From the listing that follows, reproduce only the lines from the one holding "Given: Open the Contracts tab" through the one holding "The width and height of the screenshot is (234, 156).", both included, with no pictures.

[Start of Attachment]

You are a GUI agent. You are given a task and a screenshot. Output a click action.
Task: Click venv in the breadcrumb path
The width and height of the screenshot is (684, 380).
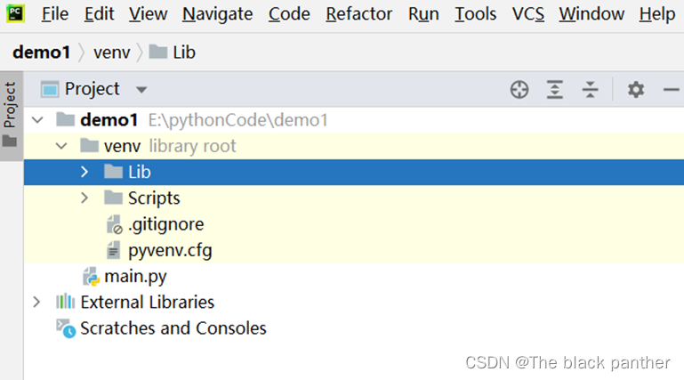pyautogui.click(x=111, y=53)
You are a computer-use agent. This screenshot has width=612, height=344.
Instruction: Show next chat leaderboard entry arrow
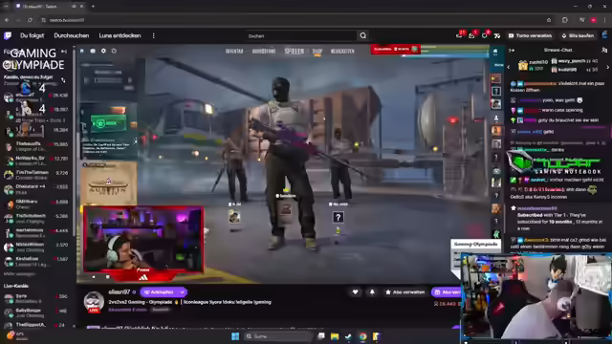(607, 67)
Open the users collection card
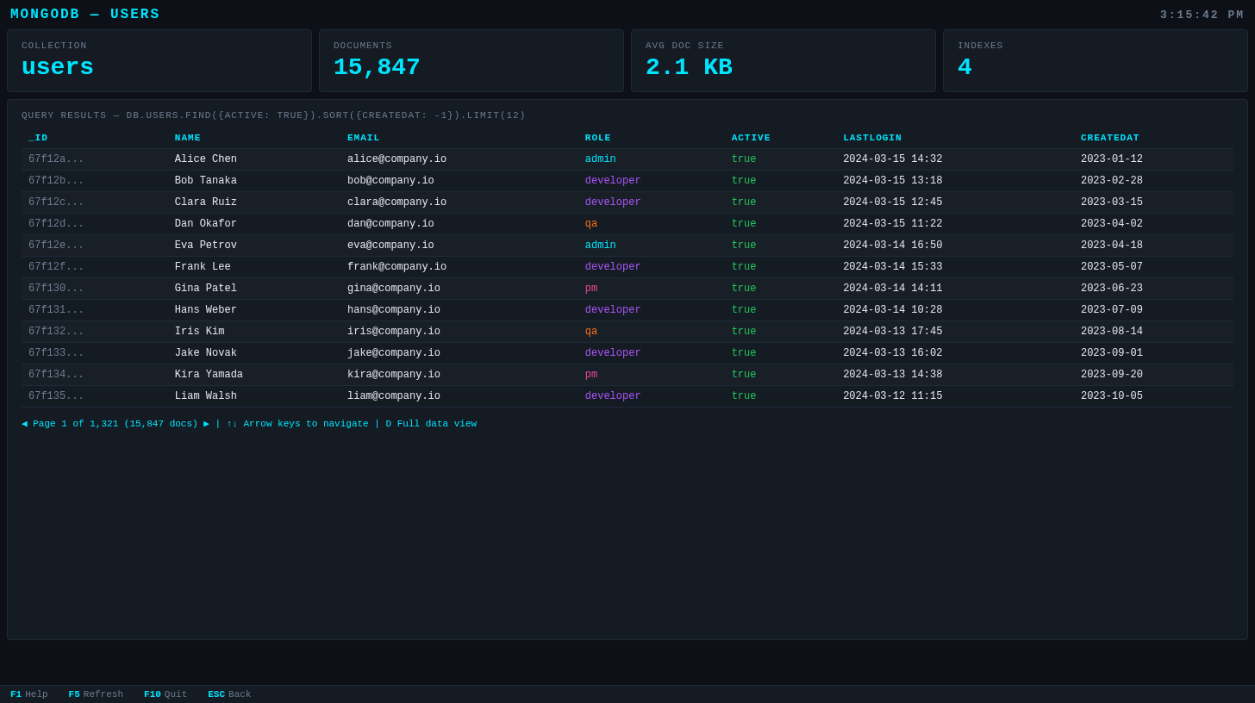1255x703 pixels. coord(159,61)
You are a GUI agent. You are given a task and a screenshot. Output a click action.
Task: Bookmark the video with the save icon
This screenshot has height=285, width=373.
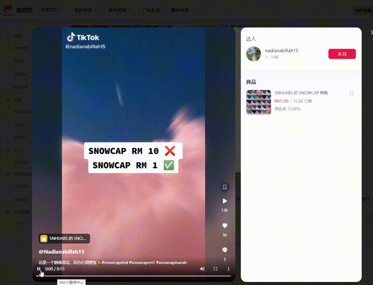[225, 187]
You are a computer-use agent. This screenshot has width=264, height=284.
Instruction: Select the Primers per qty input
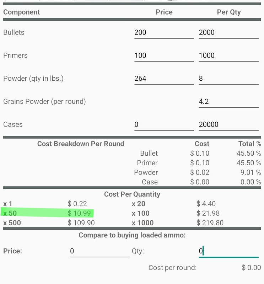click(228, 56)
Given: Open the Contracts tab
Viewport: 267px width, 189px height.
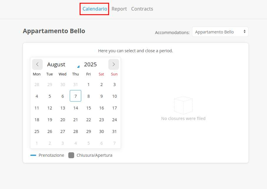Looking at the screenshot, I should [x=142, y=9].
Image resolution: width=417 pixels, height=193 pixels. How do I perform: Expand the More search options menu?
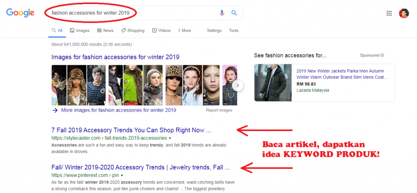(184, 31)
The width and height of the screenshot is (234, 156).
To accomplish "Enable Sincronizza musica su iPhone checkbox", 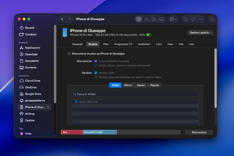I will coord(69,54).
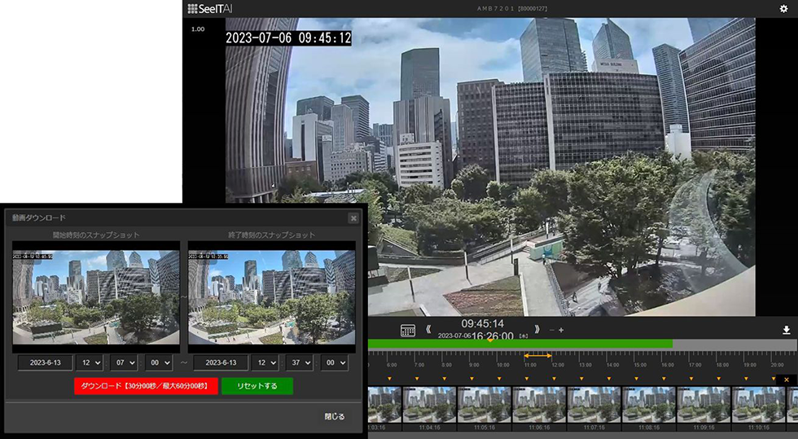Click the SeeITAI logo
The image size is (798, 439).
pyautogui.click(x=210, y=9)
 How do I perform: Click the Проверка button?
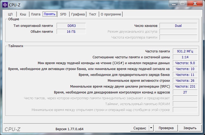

[End of Attachment]

EXERCISE RESPONSE –
Given: Open the Contracts tab
Viewport: 267px width, 189px height.
Looking at the screenshot, I should [x=142, y=9].
Image resolution: width=417 pixels, height=193 pixels. How do I perform: Expand the More search options menu?
(184, 31)
The width and height of the screenshot is (234, 156).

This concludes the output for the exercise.